Exercise prompt
Whenever a line in the material below includes "target", copy that line.

Listed records
########

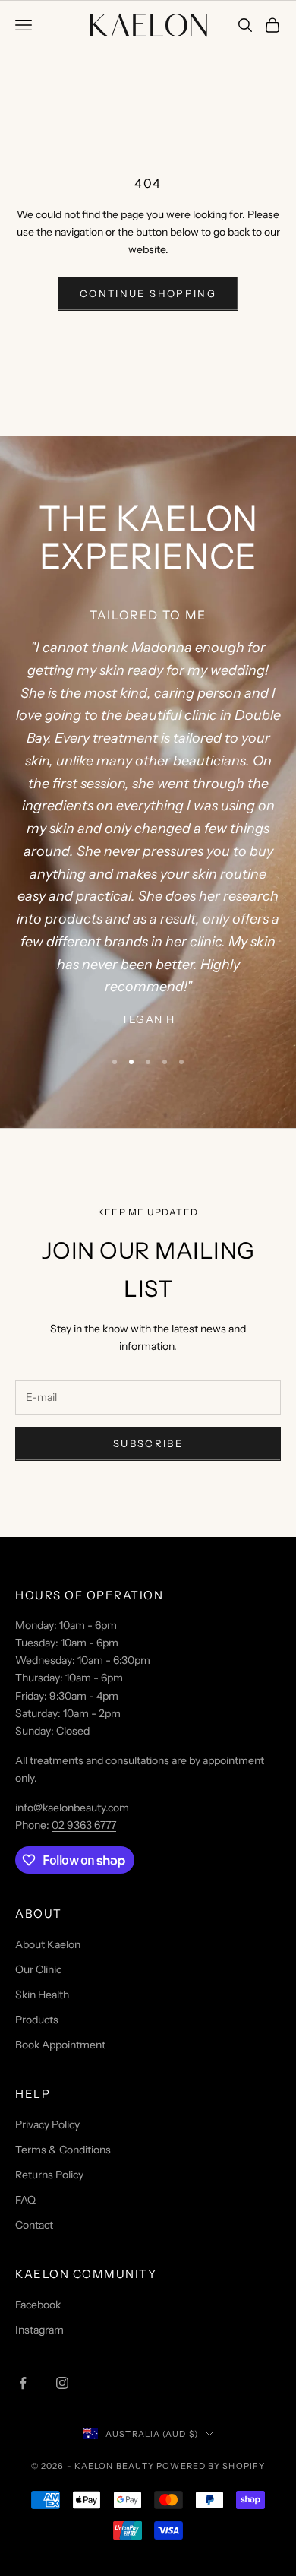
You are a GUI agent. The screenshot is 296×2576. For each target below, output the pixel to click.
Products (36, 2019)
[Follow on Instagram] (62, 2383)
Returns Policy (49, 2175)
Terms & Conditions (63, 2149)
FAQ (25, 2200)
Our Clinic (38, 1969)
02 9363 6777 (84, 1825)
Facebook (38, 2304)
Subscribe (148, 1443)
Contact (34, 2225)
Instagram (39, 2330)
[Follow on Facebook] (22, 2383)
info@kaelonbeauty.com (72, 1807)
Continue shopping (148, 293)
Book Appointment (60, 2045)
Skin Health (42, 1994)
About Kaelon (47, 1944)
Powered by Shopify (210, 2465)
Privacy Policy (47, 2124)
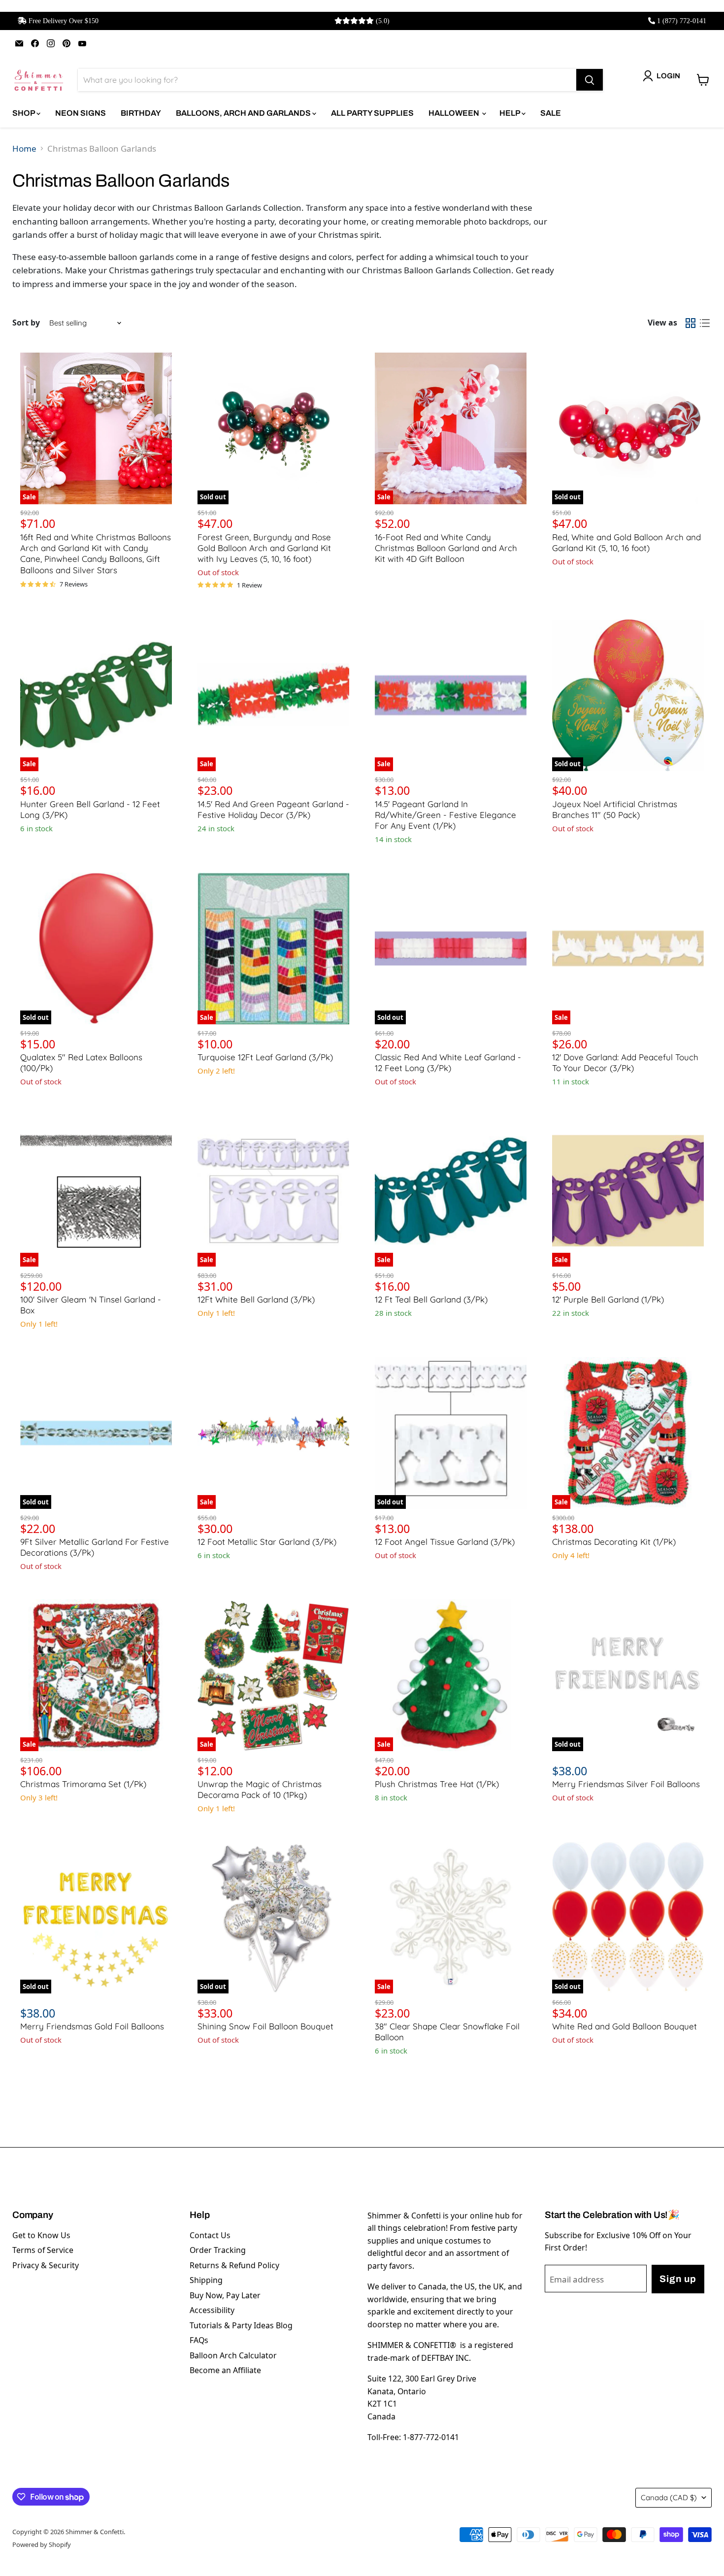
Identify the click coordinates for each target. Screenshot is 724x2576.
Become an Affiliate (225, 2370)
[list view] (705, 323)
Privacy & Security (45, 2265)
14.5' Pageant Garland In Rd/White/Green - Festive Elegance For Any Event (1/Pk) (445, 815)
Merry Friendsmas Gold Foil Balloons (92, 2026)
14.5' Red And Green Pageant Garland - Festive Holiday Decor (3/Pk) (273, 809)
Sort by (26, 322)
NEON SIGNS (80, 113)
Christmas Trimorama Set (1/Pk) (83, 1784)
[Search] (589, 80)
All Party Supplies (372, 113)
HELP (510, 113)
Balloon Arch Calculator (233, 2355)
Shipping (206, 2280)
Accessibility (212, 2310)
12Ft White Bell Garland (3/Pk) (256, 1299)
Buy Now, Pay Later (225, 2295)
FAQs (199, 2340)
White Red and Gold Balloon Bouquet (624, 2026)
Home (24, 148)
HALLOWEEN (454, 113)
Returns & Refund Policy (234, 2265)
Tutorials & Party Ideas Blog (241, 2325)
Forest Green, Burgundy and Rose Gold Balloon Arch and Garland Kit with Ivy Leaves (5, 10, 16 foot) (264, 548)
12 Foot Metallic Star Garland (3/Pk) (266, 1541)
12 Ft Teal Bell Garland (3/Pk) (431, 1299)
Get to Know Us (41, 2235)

########

Answer section
You are a GUI agent. The screenshot is 296×2576. For each target below, output the pixel to click.
Identify the click coordinates for each target. Screenshot is 724x2576.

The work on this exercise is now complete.